Task instructions - Each line from the one with "Instruction: Switch to list view layout" through the last line below must be written out exactly. Do not copy pictures.

Extracted information -
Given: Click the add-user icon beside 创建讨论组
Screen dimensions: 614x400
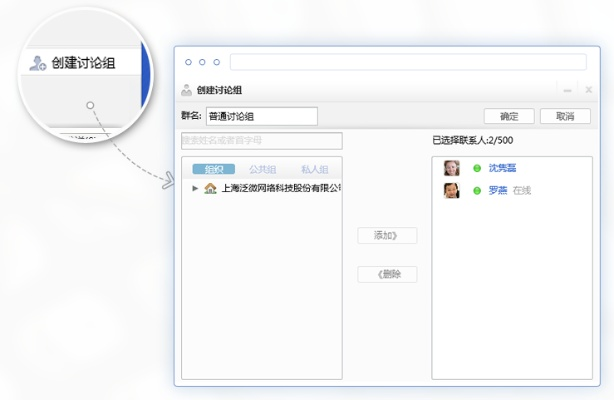Looking at the screenshot, I should point(38,63).
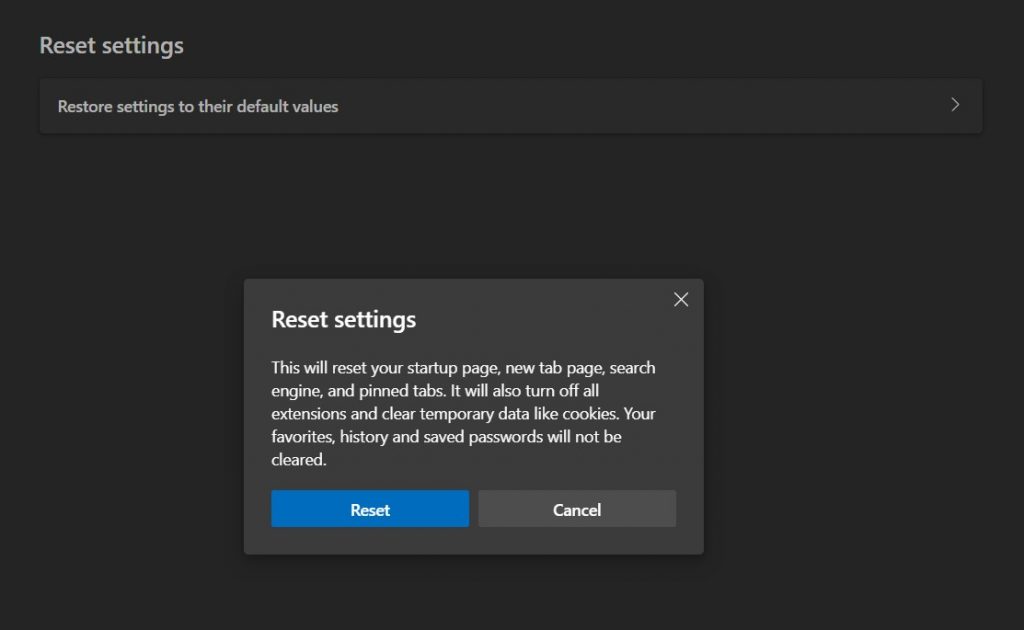
Task: Close the dialog with the X icon
Action: [x=681, y=300]
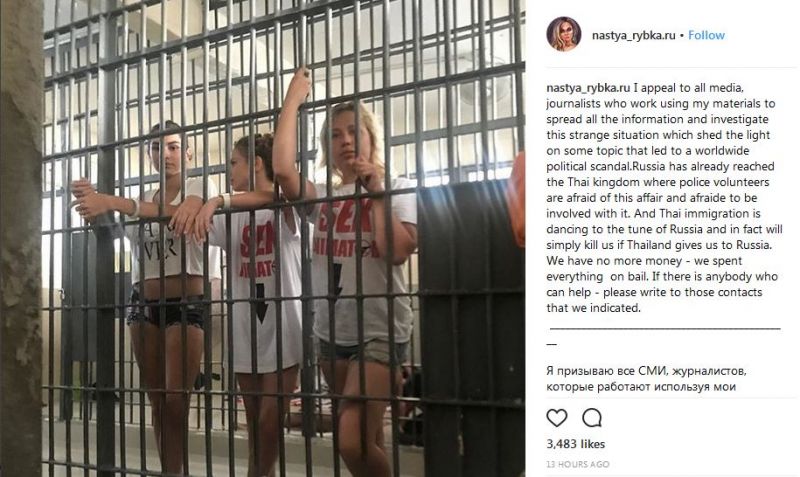The width and height of the screenshot is (800, 477).
Task: View who liked via 3,483 likes
Action: [x=576, y=444]
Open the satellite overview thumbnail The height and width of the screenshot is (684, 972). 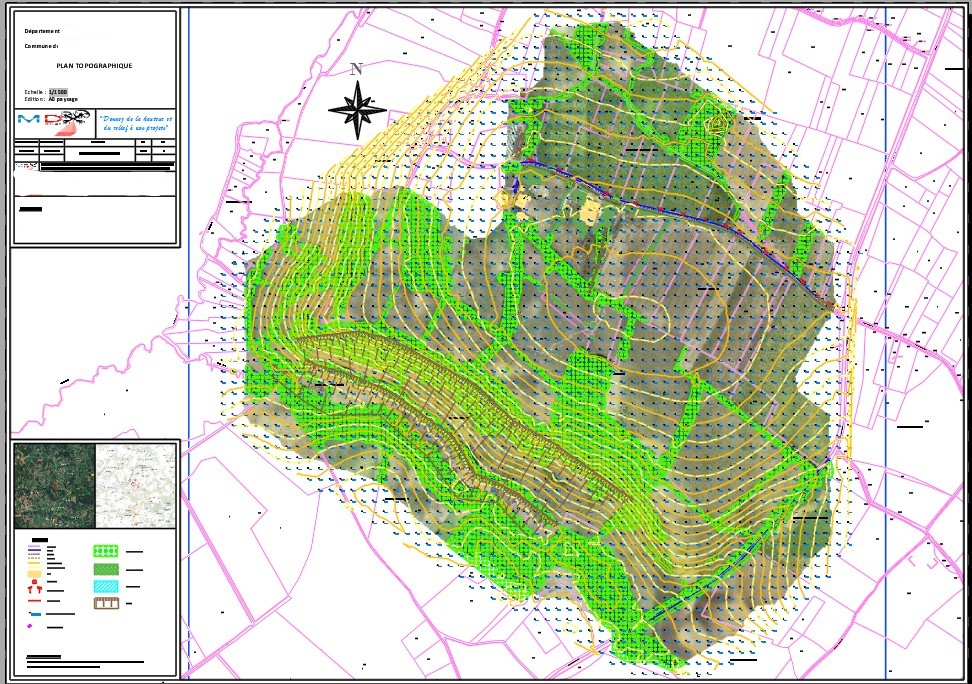tap(54, 486)
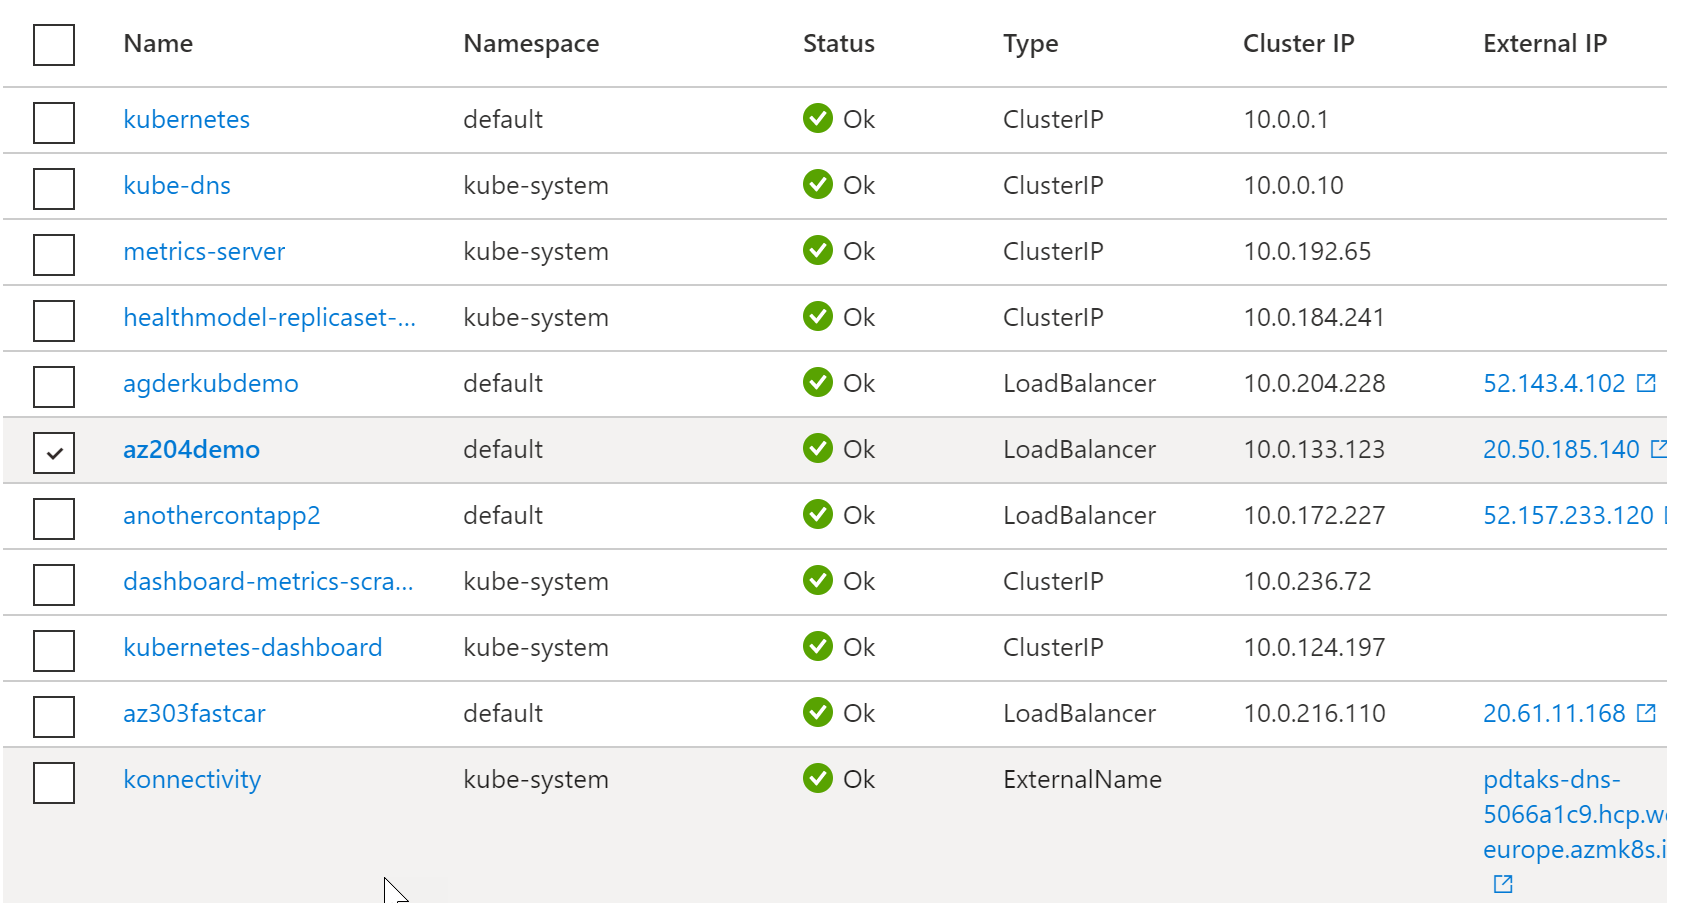Toggle the select-all checkbox in header
Screen dimensions: 1685x903
(54, 45)
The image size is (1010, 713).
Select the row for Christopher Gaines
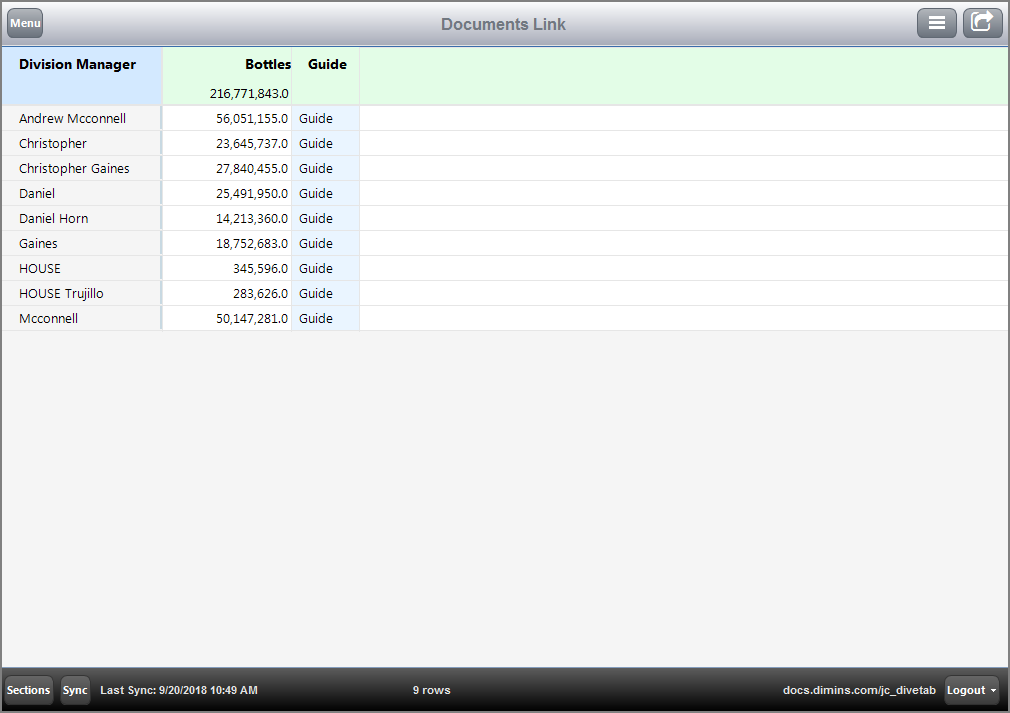(x=74, y=168)
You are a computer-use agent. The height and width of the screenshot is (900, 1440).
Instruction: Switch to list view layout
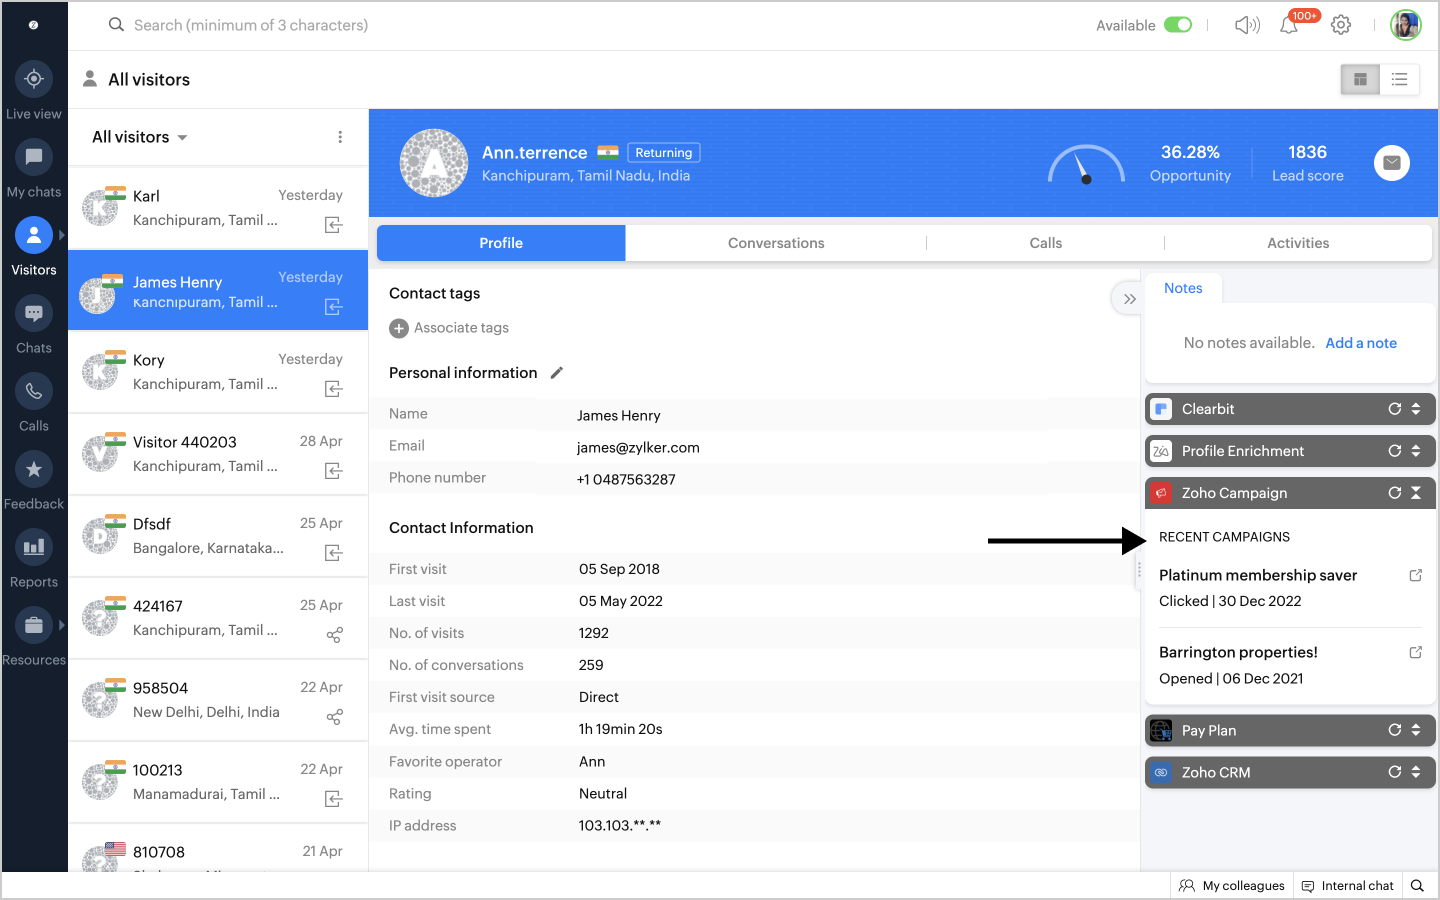pos(1399,80)
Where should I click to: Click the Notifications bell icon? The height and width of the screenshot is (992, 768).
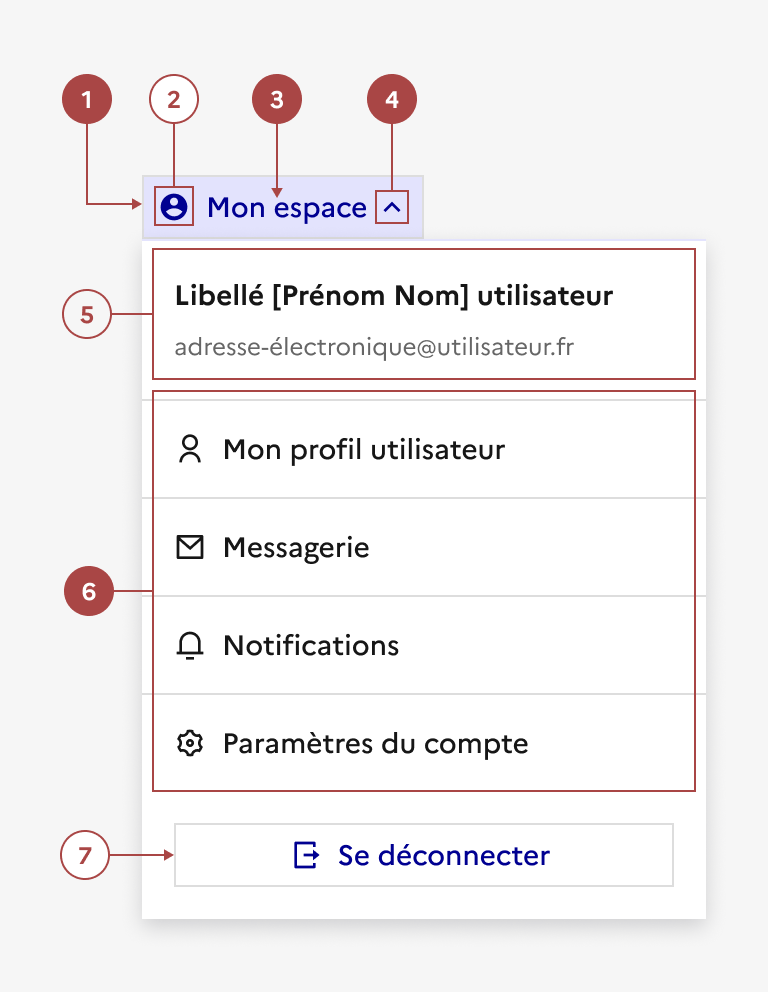pyautogui.click(x=189, y=646)
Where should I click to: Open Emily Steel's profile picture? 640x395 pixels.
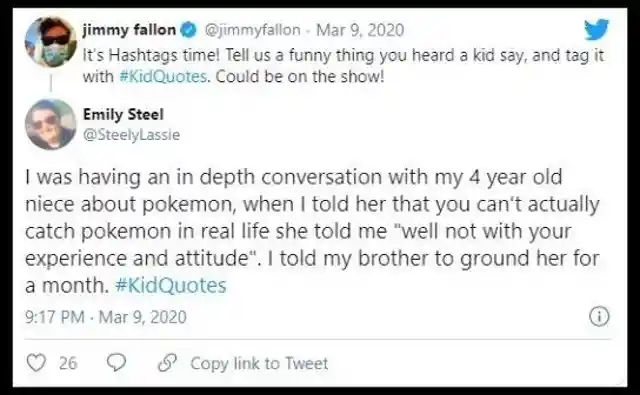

Written solution -
Instruction: Switch to list view layout
pos(1399,80)
Where should I click to: Click the Notifications bell icon? The height and width of the screenshot is (992, 768).
pyautogui.click(x=189, y=646)
Where should I click to: Open Emily Steel's profile picture? 640x395 pixels.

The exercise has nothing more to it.